The researcher said that the data of 10 crore Indians, which included KYC (Know-Your-Customer) forms, debit card numbers and other personal details, had been leaked from a Mobikwik server, following which, several users could independently verify their data being leaked on the dark web link that is being circulated on the internet.
On 26 March, a group of hackers created a search engine on the dark site where users can search their leaked information.
A massive data breach has been reported by cyber security experts claiming that the personal data of 10 crore Indians have been allegedly leaked.
Since then lakhs of users took to Twitter and posted screenshots of their data being leaked. Cyber security researcher Elliot Laderson called this leak the ‘largest KYC data leak in the history’. The data dump on the dark net is reported to be around 350GB in size.
The data is being sold at 1.5 Bitcoins which comes to Rs 63 lakhs(approx).
The alleged data leak includes..
Aadhaar Card number
Pan Card
Selfies
Picture Proof
Credit Card Number
Debit Card Number
E-mail address
Phone Number
Passport Number
Passwords
IP Address
GPS location
Mobikwik Denies Claims
Earlier in February, when Rajaharia spotted the alleged data leak, the researcher reached out to the company.

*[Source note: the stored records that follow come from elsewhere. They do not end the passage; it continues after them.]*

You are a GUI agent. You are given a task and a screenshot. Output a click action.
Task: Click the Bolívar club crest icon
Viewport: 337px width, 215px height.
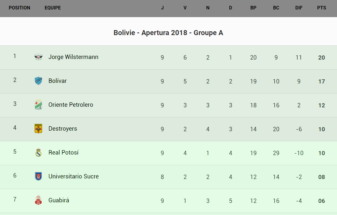[x=38, y=81]
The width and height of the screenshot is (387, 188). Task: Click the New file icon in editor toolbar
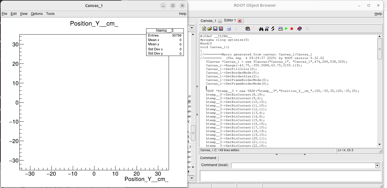click(x=204, y=29)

Taking it to Twitter, Rajaharia said, “11 Crore Indian cardholders’ data allegedly leaked from @MobiKwik Server, a hacker claimed. It seems the hacker still has their data. Backup was alleged taken on 20 Jan 2021. He claims to have Mobikwik access since last 30 days. @RBI @IndianCERT Please look into this matter.
However, the payment platform in a tweet said, “A media-crazed so-called security researcher has repeatedly over the last week presented concocted files wasting precious time of our organisation while desperately trying to grab media attention. We thoroughly investigated his allegations and did not find any security lapses.
“Our user and company data is completely safe and secure. The various sample text files that he has been showcasing prove nothing. Anyone can create such text files to falsely harass any company,” the company added in a tweet on 4 March.
Sharing his thoughts Independent Cyber Security Researcher Sourajeet Majumder said, “As per this breach, a huge number of people have alleged that they could find their own data in this dump, and thus the best practice for them would be to contact their bank and block the credit cards which they found as a part of this dump.